====== Data for the task

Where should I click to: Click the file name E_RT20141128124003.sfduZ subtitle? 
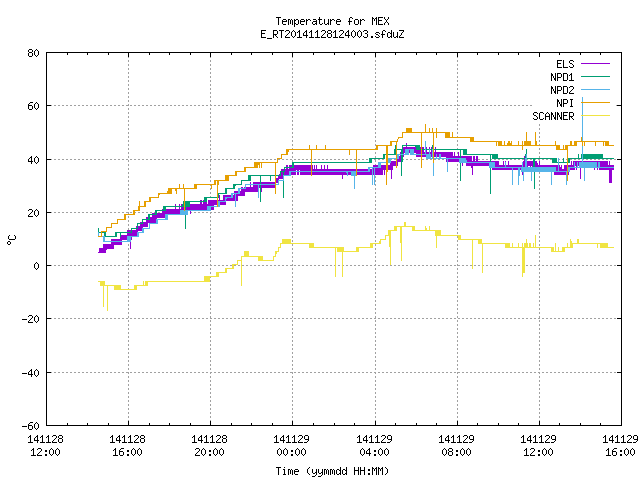pyautogui.click(x=332, y=34)
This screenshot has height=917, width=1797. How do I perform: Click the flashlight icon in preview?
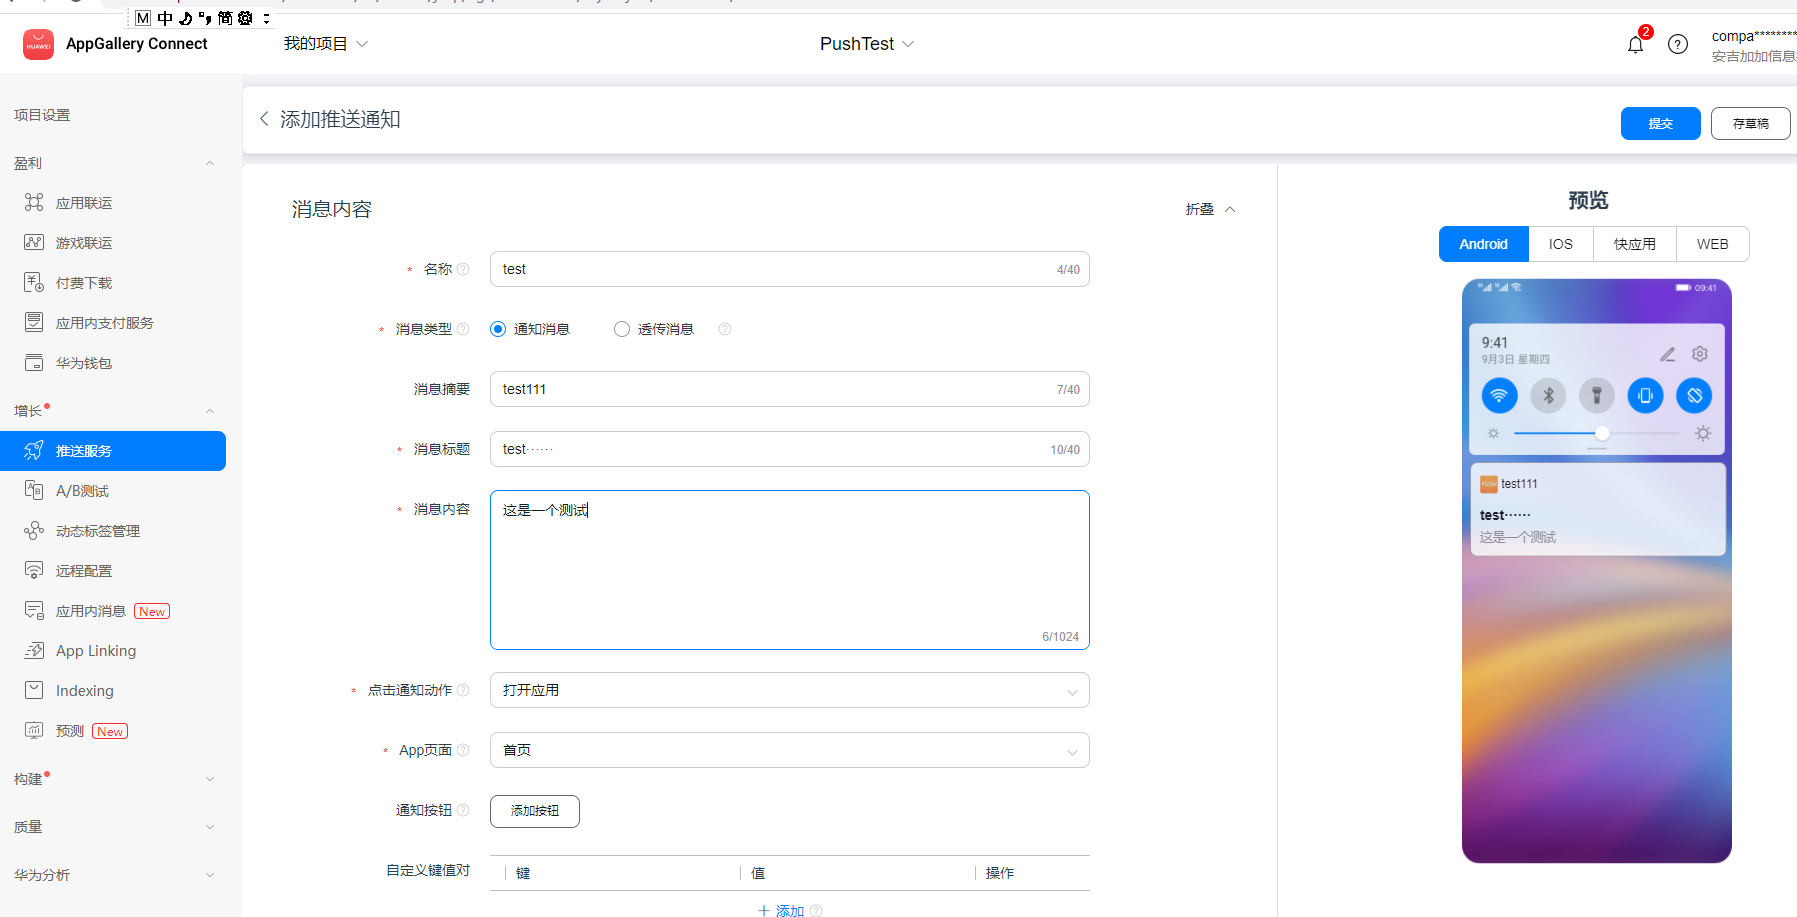pos(1597,396)
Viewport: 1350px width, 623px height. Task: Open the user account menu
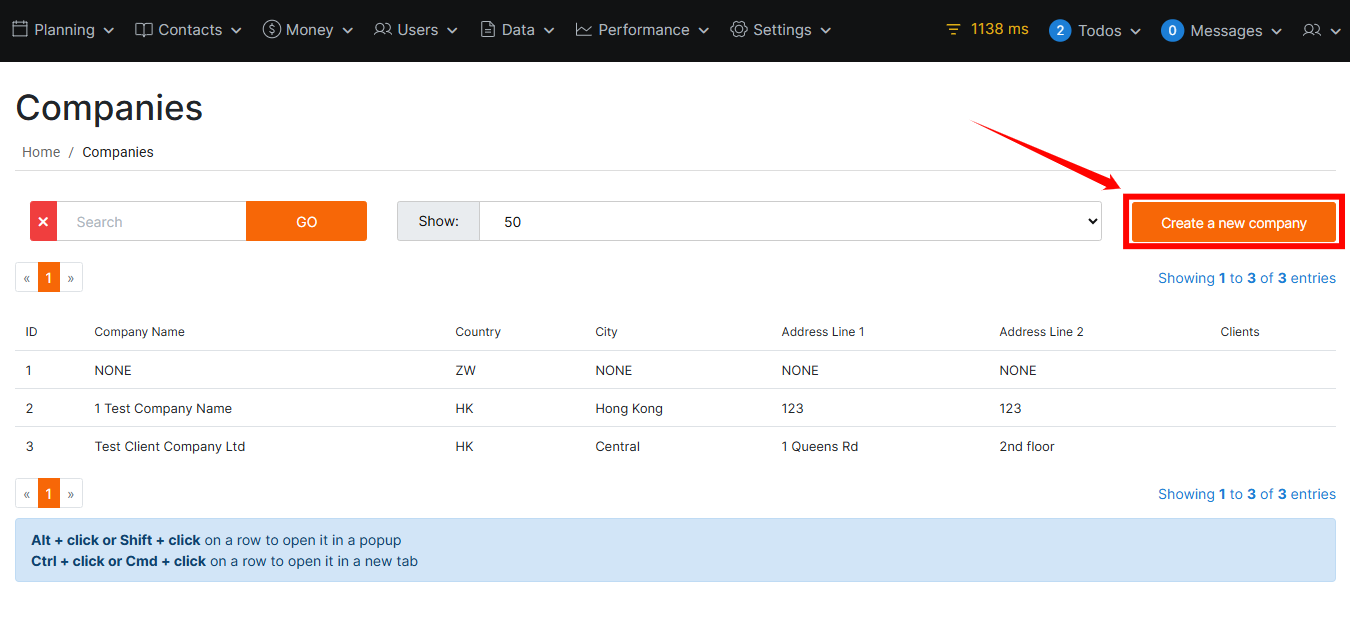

============

- _Instructions for the task_: Rewrite all of the material above, replacing "flashlight" with "torch" and leaving everything else unchanged. Leave out the pictures.

- _Full output_:
Where should I click to: Click the file name E_RT20141128124003.sfduZ subtitle? 
pyautogui.click(x=332, y=34)
This screenshot has height=917, width=1797. How do I perform: Click the torch icon in preview?
pos(1597,396)
Viewport: 1350px width, 623px height. Task: Open the user account menu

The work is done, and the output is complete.